Wednesday, November 15, 2017

How Are Food Sensitivities and Depression Linked?

Food sensitivities or immune reactions to food have been linked to triggering several neurologic and psychiatric disorders.  This is caused by a couple of different mechanisms involving activation of the immune system.  The first is activation of a portion of the immune system called the innate immune system.  The system is the first part of the immune system to respond to challenge, and it activates systemic inflammation.  Much of how bad someone feels when they have the flu is inflammatory activation by the innate immune system.

About 1 in 10 persons will develop an innate immune response against a particular peptide in food, a problem called a foodsensitivity.  The immune system initiates an inflammatory response each time it detects the presence of that particular food peptide. 

Messengers called cytokines that activate inflammation also activate the more specialized part of the immune system called the acquired immune system.  One of its primary jobs is to produce antibodies against whatever has been perceived to be triggering the immune reaction.  Often this reaction can begin to make mistakes when it is chronically activated generating “cross-reactivity” where antibodies made against food molecules such as gluten begin to cause an attack against similarly appearing structures in the brain.

Studies have linked gluten triggered antibody reactions against brain structures in some seizures, neuropathy, migraine and cognitive impairment.  More recently the expanded knowledge of these reactions has suggested links between food reactions and two of the most common brain/mood disorders, anxiety and depression.

Typically, celiac disease is used as the model to test cross-reactivity between a food peptide and molecules in the nervous system.  Celiac disease is a cross-reactivity where antibodies against gluten begin to react with a peptide in the small intestinal lining destroying that structure.  This cross-reactivity can expand to structures in skin, glands and other areas including the nervous system.

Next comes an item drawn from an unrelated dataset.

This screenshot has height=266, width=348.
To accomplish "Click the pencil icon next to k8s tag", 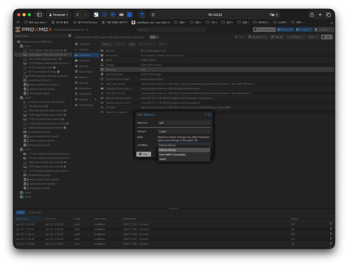I will [x=158, y=37].
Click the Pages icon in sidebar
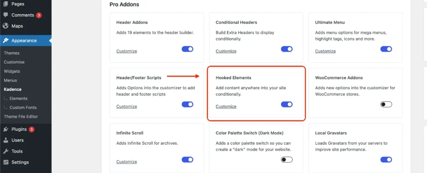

A new study used this celiac disease model to look at nervous system involvement that may be associated with depression.  Patients with established celiac disease were examined with transcranial magnetic stimulation (TMS) which allows accurate measurement of the excitability of the brain.  All patients also completed a standardized test for depression, the Hamilton Depression Rating Scale (HDRS).  At the beginning of the trial 60% of the patients had positive depression scales.

A previous study performed by these researchers using TMS demonstrated that the celiac patients had abnormal balance between brain activation and inhibition.  The “balance” in brain response comes from the signal from one neuron to the next being “toned” by both inhibitory and excitatory interneurons.  These interneurons express neurotransmitters that turn up (excitatory) or turn down (inhibitory) the amount of signaling between neurons much like dimmer switches.

Normal information processing in the brain involves excitatory signals involved in the desired process at any moment combined with the inhibition of others that would take the desired function “off track”.

All subjects were asked to follow a gluten free diet.  Sixteen months later the TMS and the HDRS were redone.  There was actually a small reduction in the imbalance in brain activation.  In contrast, the depression scale showed active depression in only 8%, down from the original 60%.

The altered pattern of brain activation was the result of improved control of the inhibiting neurons that used the neurotransmitter GABA to produce the inhibition.  Research has indicated a high rate of cross-reactivity between gluten and casein, a peptide in dairy, antibodies with the enzyme GAD which is responsible for the production of GABA in the brain.  The antibody destruction of that enzyme appears to result in the abnormal pattern of brain activation.

This study brings up several points about the relationship between food sensitivities and depression.  The first is that once the food sensitivity is diagnosed, avoiding the triggering food improves the depression.  The second point is that the brain does not recover a normal activation pattern simply from avoiding the initial food trigger. 

The researchers discussed the failure of the brain to completely normalize its activation pattern.  The subjects were an average of 39 years of age.  Their immune reaction against gluten had been present for many years.  While the chemical stimulus to the brain which altered its activation pattern was removed, the abnormal brain pattern had likely become “learned”.

All learning comes through repeated stimuli to the brain resulting in neurons developing preferred connections and activation patterns.  We now know that when this has occurred with an abnormal activation pattern such as stress, the brain eventually “learns” that preferred pattern.  At this point in time techniques such as neurofeedback which is EEG guided brain training must be used to re-train the brain back into a more normal pattern.

For many the best outcome with depression will result from finding the original trigger such as a food sensitivity but then restoring normal brain activation patterns with neurofeedback.